■ **TO BE DONE**
Copy out the lines of the listing below word for word, starting at the line that contains "The height and width of the screenshot is (317, 482)." and stopping after the line that contains "Action: 51,179".

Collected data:
·····

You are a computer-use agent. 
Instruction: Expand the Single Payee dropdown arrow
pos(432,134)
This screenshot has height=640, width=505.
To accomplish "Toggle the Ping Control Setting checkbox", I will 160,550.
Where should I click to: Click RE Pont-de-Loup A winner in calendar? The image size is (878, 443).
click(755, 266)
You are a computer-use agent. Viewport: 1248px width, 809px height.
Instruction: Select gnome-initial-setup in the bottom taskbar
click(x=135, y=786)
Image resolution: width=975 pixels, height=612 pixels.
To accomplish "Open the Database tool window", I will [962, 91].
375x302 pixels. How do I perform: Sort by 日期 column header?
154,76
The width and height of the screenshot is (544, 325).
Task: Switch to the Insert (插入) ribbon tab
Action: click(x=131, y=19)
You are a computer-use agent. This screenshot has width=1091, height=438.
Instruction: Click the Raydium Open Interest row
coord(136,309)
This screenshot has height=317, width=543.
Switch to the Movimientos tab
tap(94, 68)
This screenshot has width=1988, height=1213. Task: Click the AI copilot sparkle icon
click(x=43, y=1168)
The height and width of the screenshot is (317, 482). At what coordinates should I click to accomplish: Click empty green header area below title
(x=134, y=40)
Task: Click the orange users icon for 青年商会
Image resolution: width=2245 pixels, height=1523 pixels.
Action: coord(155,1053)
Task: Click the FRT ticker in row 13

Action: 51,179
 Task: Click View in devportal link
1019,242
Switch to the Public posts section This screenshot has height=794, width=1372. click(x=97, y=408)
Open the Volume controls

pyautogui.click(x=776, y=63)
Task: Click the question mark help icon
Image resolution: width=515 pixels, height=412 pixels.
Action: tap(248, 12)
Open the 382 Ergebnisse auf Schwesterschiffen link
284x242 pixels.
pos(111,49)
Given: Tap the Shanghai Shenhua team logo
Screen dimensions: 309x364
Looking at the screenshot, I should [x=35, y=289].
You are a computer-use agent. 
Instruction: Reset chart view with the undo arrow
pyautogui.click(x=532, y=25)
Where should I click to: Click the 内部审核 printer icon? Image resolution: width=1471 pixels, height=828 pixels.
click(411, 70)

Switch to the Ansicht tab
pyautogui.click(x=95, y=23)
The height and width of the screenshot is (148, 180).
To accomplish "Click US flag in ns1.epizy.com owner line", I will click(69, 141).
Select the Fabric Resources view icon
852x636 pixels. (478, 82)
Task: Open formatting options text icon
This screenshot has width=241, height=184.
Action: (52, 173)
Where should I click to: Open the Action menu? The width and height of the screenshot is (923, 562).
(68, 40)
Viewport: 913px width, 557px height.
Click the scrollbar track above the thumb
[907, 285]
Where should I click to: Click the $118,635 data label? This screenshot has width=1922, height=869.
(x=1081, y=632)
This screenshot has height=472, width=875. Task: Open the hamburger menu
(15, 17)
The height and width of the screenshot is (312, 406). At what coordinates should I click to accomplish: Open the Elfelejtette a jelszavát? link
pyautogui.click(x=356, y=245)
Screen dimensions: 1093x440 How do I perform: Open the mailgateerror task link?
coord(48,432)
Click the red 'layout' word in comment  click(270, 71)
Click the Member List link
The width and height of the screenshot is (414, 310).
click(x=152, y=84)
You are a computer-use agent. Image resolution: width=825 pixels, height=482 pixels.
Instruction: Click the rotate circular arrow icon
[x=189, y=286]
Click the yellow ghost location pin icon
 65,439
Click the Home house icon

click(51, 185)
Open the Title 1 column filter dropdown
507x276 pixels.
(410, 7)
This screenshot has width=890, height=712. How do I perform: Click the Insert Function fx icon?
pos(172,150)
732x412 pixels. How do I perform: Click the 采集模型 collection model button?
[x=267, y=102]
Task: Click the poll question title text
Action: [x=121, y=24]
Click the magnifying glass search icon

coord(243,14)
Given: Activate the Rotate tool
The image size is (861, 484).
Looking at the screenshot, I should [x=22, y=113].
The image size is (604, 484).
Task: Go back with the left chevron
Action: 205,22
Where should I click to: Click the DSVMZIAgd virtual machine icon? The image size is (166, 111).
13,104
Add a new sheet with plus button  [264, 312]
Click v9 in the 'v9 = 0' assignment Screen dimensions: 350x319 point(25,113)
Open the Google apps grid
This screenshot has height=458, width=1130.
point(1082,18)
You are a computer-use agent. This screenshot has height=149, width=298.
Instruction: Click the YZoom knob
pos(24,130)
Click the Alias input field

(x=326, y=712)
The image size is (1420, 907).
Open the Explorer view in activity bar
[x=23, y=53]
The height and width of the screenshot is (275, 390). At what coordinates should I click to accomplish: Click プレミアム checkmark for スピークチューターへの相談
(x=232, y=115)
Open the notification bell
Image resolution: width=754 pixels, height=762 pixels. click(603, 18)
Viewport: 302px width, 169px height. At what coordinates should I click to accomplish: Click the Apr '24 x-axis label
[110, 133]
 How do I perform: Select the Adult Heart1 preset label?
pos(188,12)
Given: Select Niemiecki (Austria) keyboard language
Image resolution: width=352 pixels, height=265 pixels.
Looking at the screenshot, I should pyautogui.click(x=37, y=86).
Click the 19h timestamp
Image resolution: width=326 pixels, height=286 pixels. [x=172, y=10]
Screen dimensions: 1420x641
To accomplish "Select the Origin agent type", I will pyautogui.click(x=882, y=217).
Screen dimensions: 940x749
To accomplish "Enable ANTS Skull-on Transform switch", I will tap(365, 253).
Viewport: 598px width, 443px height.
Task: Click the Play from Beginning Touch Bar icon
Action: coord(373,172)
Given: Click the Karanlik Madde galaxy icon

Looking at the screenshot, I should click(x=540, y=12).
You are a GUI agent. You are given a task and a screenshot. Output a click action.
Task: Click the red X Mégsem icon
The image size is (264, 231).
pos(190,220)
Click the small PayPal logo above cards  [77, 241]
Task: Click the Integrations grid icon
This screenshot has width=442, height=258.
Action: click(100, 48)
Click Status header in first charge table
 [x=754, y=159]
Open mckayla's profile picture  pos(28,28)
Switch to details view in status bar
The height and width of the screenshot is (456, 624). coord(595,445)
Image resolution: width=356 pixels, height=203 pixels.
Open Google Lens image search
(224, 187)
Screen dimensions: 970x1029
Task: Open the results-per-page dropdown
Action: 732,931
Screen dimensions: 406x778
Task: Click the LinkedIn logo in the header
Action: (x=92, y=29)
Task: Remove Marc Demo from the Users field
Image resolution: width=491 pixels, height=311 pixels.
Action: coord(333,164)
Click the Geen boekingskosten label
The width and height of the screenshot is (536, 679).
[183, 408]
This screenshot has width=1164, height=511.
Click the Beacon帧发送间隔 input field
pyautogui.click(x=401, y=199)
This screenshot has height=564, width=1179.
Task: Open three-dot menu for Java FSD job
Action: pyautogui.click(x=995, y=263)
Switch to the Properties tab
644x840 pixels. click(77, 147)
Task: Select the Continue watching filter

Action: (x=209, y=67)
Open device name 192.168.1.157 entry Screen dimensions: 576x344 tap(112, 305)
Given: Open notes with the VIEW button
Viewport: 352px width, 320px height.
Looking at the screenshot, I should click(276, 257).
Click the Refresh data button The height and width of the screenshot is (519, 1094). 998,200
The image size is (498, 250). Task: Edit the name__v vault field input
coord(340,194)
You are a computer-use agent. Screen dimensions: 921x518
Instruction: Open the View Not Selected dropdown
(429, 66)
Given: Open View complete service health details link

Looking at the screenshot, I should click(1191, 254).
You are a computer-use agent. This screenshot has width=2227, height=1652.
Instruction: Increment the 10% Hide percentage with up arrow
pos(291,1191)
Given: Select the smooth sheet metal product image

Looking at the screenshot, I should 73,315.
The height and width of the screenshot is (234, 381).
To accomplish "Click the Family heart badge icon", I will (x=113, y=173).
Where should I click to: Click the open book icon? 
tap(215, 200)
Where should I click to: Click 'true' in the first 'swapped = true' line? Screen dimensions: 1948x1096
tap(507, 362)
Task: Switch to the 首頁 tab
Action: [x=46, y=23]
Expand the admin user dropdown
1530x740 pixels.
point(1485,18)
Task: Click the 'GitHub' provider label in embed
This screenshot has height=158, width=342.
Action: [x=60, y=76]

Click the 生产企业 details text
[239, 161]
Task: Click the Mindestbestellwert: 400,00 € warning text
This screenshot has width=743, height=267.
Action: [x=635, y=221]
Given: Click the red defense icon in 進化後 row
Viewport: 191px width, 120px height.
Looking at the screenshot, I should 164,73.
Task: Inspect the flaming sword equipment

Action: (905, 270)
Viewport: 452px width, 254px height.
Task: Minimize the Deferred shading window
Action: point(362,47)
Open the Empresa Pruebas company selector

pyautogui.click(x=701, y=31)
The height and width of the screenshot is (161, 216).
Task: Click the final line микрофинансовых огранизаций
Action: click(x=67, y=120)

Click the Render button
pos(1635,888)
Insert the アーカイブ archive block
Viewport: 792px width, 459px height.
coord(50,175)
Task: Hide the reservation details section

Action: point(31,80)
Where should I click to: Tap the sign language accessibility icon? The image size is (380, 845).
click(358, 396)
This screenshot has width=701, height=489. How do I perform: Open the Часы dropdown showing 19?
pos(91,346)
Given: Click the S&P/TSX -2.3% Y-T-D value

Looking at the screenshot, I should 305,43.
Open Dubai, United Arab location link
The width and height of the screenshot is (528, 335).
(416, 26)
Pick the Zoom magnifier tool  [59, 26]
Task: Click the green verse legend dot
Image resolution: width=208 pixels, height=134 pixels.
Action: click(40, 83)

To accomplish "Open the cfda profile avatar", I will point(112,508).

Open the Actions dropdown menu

·····

■ **SOLVED PROBLEM**
The height and width of the screenshot is (317, 482). At what coordinates should I click to accomplish: Click empty green header area below title
(x=134, y=40)
Task: Click the orange users icon for 青年商会
Image resolution: width=2245 pixels, height=1523 pixels.
Action: coord(155,1053)
Task: Click the FRT ticker in row 13

Action: 51,179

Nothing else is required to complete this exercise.